Every entry, from the first line to the last, should be output exactly.

--- Data Enclosed Below ---

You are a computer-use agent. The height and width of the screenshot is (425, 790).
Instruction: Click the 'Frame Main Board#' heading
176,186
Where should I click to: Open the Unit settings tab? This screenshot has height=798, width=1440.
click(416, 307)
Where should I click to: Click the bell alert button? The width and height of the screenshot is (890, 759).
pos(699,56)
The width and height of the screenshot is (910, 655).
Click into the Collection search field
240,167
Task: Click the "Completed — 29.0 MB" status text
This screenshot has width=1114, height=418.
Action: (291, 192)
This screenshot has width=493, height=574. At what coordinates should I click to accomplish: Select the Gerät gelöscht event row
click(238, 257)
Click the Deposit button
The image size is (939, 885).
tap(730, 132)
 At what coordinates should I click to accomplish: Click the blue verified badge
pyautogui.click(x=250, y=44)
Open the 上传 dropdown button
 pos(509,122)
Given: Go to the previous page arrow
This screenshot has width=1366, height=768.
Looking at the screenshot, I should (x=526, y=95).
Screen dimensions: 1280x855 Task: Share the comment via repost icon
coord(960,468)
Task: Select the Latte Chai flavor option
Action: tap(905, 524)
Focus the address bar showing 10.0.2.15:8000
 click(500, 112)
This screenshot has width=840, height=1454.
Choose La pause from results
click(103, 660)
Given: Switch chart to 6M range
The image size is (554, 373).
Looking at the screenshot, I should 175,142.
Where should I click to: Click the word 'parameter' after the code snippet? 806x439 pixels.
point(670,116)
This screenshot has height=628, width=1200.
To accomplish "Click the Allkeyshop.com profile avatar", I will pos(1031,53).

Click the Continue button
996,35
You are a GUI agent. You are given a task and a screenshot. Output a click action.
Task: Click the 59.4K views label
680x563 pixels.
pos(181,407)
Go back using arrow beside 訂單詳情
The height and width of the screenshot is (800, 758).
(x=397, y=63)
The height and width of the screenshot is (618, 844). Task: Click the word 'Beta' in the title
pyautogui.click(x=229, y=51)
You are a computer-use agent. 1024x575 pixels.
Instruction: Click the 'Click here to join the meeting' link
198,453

--- End of Enclosed Data ---

* **Your solution**
You are a computer-use agent. The height and width of the screenshot is (425, 790).
Instruction: Click the 'Frame Main Board#' heading
176,186
Where should I click to: Open the Unit settings tab? This screenshot has height=798, width=1440.
click(416, 307)
Where should I click to: Click the bell alert button? The width and height of the screenshot is (890, 759).
pos(699,56)
The width and height of the screenshot is (910, 655).
Click into the Collection search field
240,167
Task: Click the "Completed — 29.0 MB" status text
This screenshot has width=1114, height=418.
Action: (291, 192)
This screenshot has width=493, height=574. At what coordinates should I click to accomplish: Select the Gerät gelöscht event row
click(238, 257)
Click the Deposit button
The image size is (939, 885).
tap(730, 132)
 At what coordinates should I click to accomplish: Click the blue verified badge
pyautogui.click(x=250, y=44)
Open the 上传 dropdown button
 pos(509,122)
Given: Go to the previous page arrow
This screenshot has width=1366, height=768.
Looking at the screenshot, I should (x=526, y=95).
Screen dimensions: 1280x855 Task: Share the comment via repost icon
coord(960,468)
Task: Select the Latte Chai flavor option
Action: tap(905, 524)
Focus the address bar showing 10.0.2.15:8000
 click(500, 112)
This screenshot has width=840, height=1454.
Choose La pause from results
click(103, 660)
Given: Switch chart to 6M range
The image size is (554, 373).
Looking at the screenshot, I should 175,142.
Where should I click to: Click the word 'parameter' after the code snippet? 806x439 pixels.
point(670,116)
This screenshot has height=628, width=1200.
To accomplish "Click the Allkeyshop.com profile avatar", I will pos(1031,53).

Click the Continue button
996,35
You are a GUI agent. You are given a task and a screenshot. Output a click action.
Task: Click the 59.4K views label
680x563 pixels.
pos(181,407)
Go back using arrow beside 訂單詳情
The height and width of the screenshot is (800, 758).
(x=397, y=63)
The height and width of the screenshot is (618, 844). Task: Click the word 'Beta' in the title
pyautogui.click(x=229, y=51)
You are a computer-use agent. 1024x575 pixels.
Instruction: Click the 'Click here to join the meeting' link
198,453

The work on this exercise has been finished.